**Description of the task**
Copy all of the following lines exactly as they appear.

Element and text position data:
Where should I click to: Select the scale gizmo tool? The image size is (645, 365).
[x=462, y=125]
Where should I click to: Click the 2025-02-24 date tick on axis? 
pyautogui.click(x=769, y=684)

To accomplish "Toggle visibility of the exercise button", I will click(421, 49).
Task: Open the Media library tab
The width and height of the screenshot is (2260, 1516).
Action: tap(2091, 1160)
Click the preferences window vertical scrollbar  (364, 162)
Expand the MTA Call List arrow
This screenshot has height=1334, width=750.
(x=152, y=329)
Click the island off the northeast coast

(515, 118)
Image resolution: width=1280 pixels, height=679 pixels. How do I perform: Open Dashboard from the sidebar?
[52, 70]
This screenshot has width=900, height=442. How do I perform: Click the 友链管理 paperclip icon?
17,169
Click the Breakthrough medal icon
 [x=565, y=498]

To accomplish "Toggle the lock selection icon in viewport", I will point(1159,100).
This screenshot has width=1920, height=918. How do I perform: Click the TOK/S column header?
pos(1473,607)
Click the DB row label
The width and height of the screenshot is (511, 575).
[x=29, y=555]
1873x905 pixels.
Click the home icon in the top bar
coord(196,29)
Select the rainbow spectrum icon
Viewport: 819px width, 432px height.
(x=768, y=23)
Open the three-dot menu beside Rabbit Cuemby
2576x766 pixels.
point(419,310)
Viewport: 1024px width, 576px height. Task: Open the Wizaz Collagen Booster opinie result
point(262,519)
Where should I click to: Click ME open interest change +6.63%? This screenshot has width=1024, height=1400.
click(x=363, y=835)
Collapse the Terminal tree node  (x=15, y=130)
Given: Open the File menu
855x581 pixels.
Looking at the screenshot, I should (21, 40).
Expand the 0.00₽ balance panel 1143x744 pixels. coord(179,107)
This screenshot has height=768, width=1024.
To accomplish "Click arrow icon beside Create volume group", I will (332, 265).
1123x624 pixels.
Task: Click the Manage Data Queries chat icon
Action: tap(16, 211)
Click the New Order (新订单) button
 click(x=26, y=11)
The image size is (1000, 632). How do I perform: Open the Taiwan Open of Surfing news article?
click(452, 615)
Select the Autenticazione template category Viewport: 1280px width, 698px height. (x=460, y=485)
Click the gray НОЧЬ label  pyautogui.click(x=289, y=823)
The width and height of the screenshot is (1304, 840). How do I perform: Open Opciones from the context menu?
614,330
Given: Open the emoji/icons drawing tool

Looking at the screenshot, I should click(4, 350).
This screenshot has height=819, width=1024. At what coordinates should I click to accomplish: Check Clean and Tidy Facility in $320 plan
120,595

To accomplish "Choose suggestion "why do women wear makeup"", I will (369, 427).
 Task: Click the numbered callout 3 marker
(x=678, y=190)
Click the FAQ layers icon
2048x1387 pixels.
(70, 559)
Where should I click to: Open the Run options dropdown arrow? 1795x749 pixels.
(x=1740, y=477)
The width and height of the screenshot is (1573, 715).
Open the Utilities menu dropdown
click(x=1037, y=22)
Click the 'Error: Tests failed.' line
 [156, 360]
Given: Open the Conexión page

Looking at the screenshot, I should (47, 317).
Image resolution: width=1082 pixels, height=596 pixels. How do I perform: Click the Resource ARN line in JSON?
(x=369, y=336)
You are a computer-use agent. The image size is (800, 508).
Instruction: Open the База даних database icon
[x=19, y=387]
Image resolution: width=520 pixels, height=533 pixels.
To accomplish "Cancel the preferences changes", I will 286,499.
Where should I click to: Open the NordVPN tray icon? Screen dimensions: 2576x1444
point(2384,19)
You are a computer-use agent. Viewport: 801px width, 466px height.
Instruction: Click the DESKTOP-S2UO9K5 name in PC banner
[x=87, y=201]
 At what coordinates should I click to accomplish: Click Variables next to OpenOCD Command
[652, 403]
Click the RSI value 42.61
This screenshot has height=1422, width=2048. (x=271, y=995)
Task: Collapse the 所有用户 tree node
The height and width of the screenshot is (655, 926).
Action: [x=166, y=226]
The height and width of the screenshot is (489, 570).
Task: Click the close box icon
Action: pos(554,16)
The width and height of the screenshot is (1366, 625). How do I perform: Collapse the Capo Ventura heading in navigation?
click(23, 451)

**Exercise solution**
Where should I click to: Select the scale gizmo tool? The image size is (645, 365).
[x=462, y=125]
Where should I click to: Click the 2025-02-24 date tick on axis? 
pyautogui.click(x=769, y=684)

To accomplish "Toggle visibility of the exercise button", I will click(421, 49).
Task: Open the Media library tab
The width and height of the screenshot is (2260, 1516).
Action: tap(2091, 1160)
Click the preferences window vertical scrollbar  (364, 162)
Expand the MTA Call List arrow
This screenshot has height=1334, width=750.
(x=152, y=329)
Click the island off the northeast coast

(515, 118)
Image resolution: width=1280 pixels, height=679 pixels. How do I perform: Open Dashboard from the sidebar?
[52, 70]
This screenshot has width=900, height=442. How do I perform: Click the 友链管理 paperclip icon?
17,169
Click the Breakthrough medal icon
 [x=565, y=498]

To accomplish "Toggle the lock selection icon in viewport", I will point(1159,100).
This screenshot has width=1920, height=918. How do I perform: Click the TOK/S column header?
pos(1473,607)
Click the DB row label
The width and height of the screenshot is (511, 575).
[x=29, y=555]
1873x905 pixels.
Click the home icon in the top bar
coord(196,29)
Select the rainbow spectrum icon
Viewport: 819px width, 432px height.
(x=768, y=23)
Open the three-dot menu beside Rabbit Cuemby
2576x766 pixels.
point(419,310)
Viewport: 1024px width, 576px height. Task: Open the Wizaz Collagen Booster opinie result
point(262,519)
Where should I click to: Click ME open interest change +6.63%? This screenshot has width=1024, height=1400.
click(x=363, y=835)
Collapse the Terminal tree node  (x=15, y=130)
Given: Open the File menu
855x581 pixels.
Looking at the screenshot, I should (21, 40).
Expand the 0.00₽ balance panel 1143x744 pixels. coord(179,107)
This screenshot has height=768, width=1024.
To accomplish "Click arrow icon beside Create volume group", I will (332, 265).
1123x624 pixels.
Task: Click the Manage Data Queries chat icon
Action: tap(16, 211)
Click the New Order (新订单) button
 click(x=26, y=11)
The image size is (1000, 632). How do I perform: Open the Taiwan Open of Surfing news article?
click(452, 615)
Select the Autenticazione template category Viewport: 1280px width, 698px height. (x=460, y=485)
Click the gray НОЧЬ label  pyautogui.click(x=289, y=823)
The width and height of the screenshot is (1304, 840). How do I perform: Open Opciones from the context menu?
614,330
Given: Open the emoji/icons drawing tool

Looking at the screenshot, I should click(4, 350).
This screenshot has height=819, width=1024. At what coordinates should I click to accomplish: Check Clean and Tidy Facility in $320 plan
120,595

To accomplish "Choose suggestion "why do women wear makeup"", I will (369, 427).
 Task: Click the numbered callout 3 marker
(x=678, y=190)
Click the FAQ layers icon
2048x1387 pixels.
(70, 559)
Where should I click to: Open the Run options dropdown arrow? 1795x749 pixels.
(x=1740, y=477)
The width and height of the screenshot is (1573, 715).
Open the Utilities menu dropdown
click(x=1037, y=22)
Click the 'Error: Tests failed.' line
 [156, 360]
Given: Open the Conexión page

Looking at the screenshot, I should (47, 317).
Image resolution: width=1082 pixels, height=596 pixels. How do I perform: Click the Resource ARN line in JSON?
(x=369, y=336)
You are a computer-use agent. The image size is (800, 508).
Instruction: Open the База даних database icon
[x=19, y=387]
Image resolution: width=520 pixels, height=533 pixels.
To accomplish "Cancel the preferences changes", I will 286,499.
Where should I click to: Open the NordVPN tray icon? Screen dimensions: 2576x1444
point(2384,19)
You are a computer-use agent. Viewport: 801px width, 466px height.
Instruction: Click the DESKTOP-S2UO9K5 name in PC banner
[x=87, y=201]
 At what coordinates should I click to accomplish: Click Variables next to OpenOCD Command
[652, 403]
Click the RSI value 42.61
This screenshot has height=1422, width=2048. (x=271, y=995)
Task: Collapse the 所有用户 tree node
The height and width of the screenshot is (655, 926).
Action: [x=166, y=226]
The height and width of the screenshot is (489, 570).
Task: Click the close box icon
Action: pos(554,16)
The width and height of the screenshot is (1366, 625). How do I perform: Collapse the Capo Ventura heading in navigation?
click(23, 451)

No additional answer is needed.